Matlab Paths

Matlab Paths

This page looks specifically at how to read and modify your search path. For the most basic of basics, check out MatlabBasics. As well, MatlabProgramming talks about hw to read m-files and program with them, and MatlabDebugging touches specifically on strategies for troubleshooting - how to get more information, what parts of error messages to look for, and how you can dig through a script to find what's gone wrong.

In the following, text in fixed-width font are commands that you can type directly into Matlab.


Paths

Every time you type a name in Matlab - of a variable, a function, a script, anything - the program goes through a certain procedure to figure out what you're referring to. It'll first look in its workspace for variables of that name; if it doesn't find anything, it will assume you're trying to refer to a function, script, or .mat file. Matlab always looks first in the present working directory for the .m file or .mat file of the given name, but if it doesn't find one there, it has a specified sequence of directories it looks in.

This directory list is called the path. It's similar to the Linux concept of the same name. Maintaining and manipulating your path can be crucial to running Matlab programs and keeping track of different versions of functions. Fortunately, Matlab makes it pretty easy to work with paths.

You can always look at your path in Matlab by typing path; Matlab searches the output list from top to bottom. The easiest way to work with your path is by typing "pathtool" at the Matlab prompt.
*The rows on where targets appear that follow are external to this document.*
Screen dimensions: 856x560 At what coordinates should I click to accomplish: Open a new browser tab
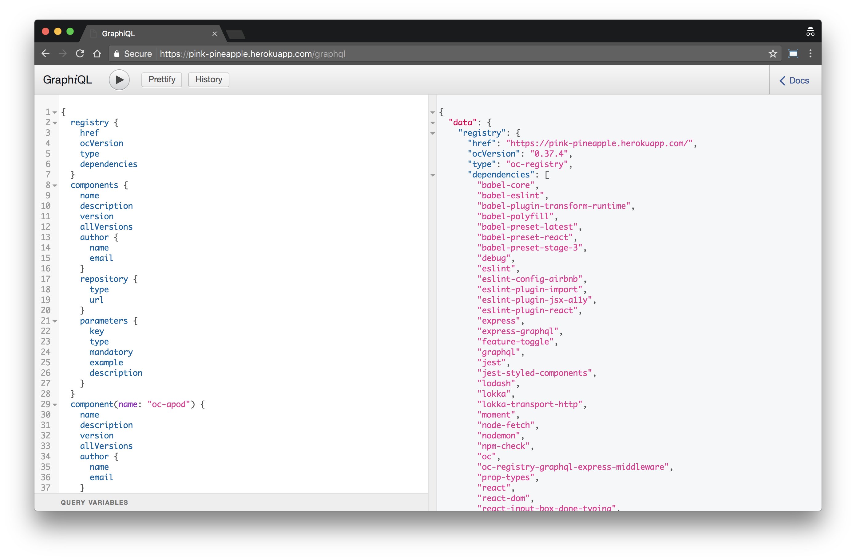236,34
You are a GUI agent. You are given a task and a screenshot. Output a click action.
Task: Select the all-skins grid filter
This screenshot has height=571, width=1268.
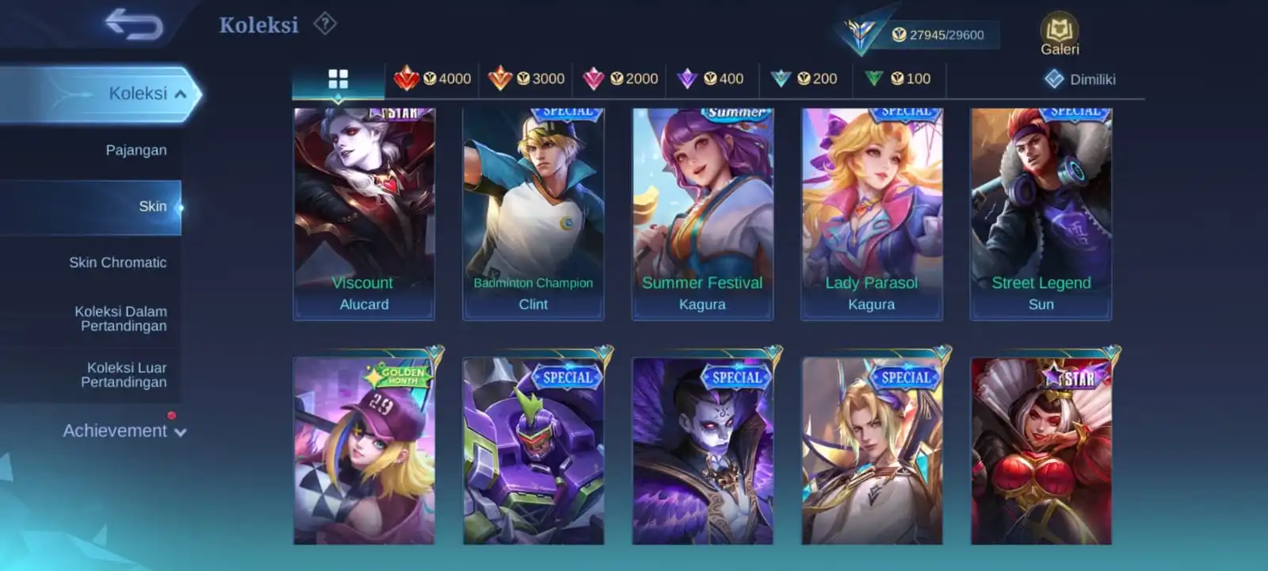[x=338, y=79]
That'll open up a graphical interface that will display your current path, let you easily add or remove directories, or re-order what's in there already.
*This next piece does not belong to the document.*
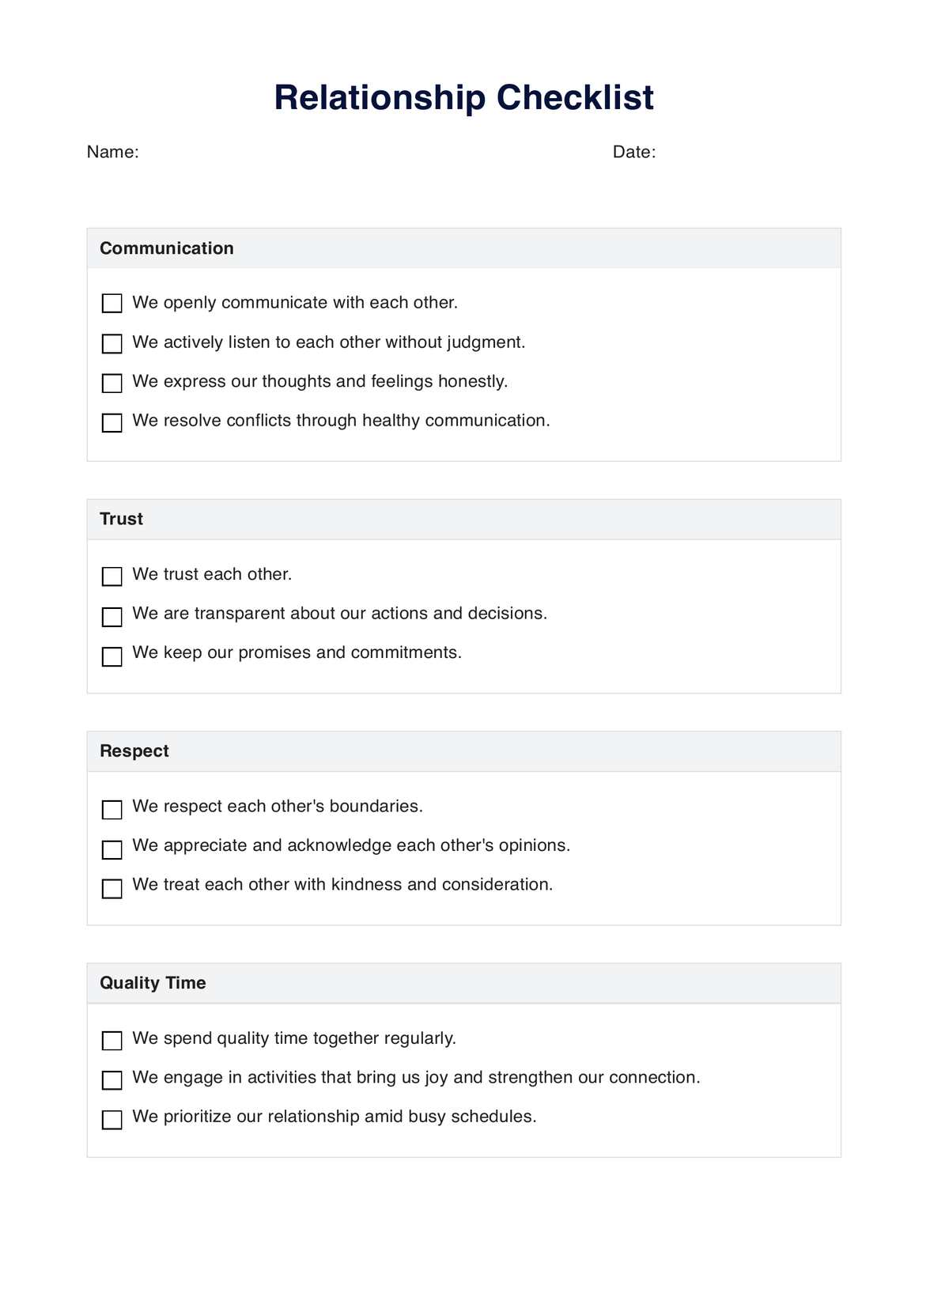Image resolution: width=930 pixels, height=1289 pixels.
Task: Select the Quality Time section header
Action: click(x=153, y=983)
If you're curious where on your path a particular m-file is, you can type which filename; this will tell you the location of the first copy of that file Matlab hits on the path, and hence which version of the file it will run. If you type open filename and filename is on your path, open will open the first copy it hits on the path. These two commands can be super helpful in figuring out whether you've got the right version of code, as well as figuring out where functions are located.

Matlab has a whole bunch of directories it adds into the path when it starts up by default, and the Gablab-specific commands to start Matlab - spm99-6-devel, spm2, spm2-devel, etc. - are essentially distinguished only by what directories they add to the path. If you call spm99-6-devel, the only difference from calling spm99-6 is that you'll get the spm99/devel directory on the top of your path above the standard spm99 directory. This means Matlab will find the development code first when it searches for functions, and it'll run the most current version of SPM that's stored in that directory. spm2-devel and spm99-6-devel differ only because they add different spm version directories.

In general, any manipulations of the path you do are good only for your current session of Matlab; when you shut it down and restart it, you'll go back to your default path. The default path in Matlab is stored in a file called pathdef.m, and in the Gablab, you won't be able to change that, which means clicking "save" in pathtool won't do much for you. But you can change your own default path! All you need is a startup.m file.

  • Startup.m files

    When you launch Matlab with any of the Gablab specific commands (spm99, spm99-6, spm99-6-devel, spm2, spm2-devel), Matlab will automatically search for an m-file called startup.m in a subdirectory of your home directory. If you're launching SPM99, it will search in /matlab/spm99; if you're launching SPM2, it will search in /matlab/spm2. If it doesn't find a startup.m file there, no biggie - nothing happens. If a file called startup.m exists there, though, it will automatically run that file. This can be a super useful way for you to customize Matlab for your own use. There are a number of commands you can run in Matlab to change output or parameters, but one obvious thing to do is customize your path.

    The command addpath('directoryname'); in a startup.m file will automatically ensure that directoryname is the first directory on your path whenever you start Matlab. If you have several addpath statements in there, they'll run in order, adding to the top each time, so the last addpath statement specifies the first directory on your path. This is really helpful if you want to keep your own Matlab code (or Matlab data) available above anything else. Simply add the directory where you keep the code or data to the top of your path, and you'll always be able to run it, no matter where your present working directory is. You can separate out your SPM99 code and data from your SPM2 code and data by using two separate startup.m files; Matlab will only look in the appropriate /matlab subdirectory, so your SPM2 paths can be kept in your spm2 startup.m file and so on.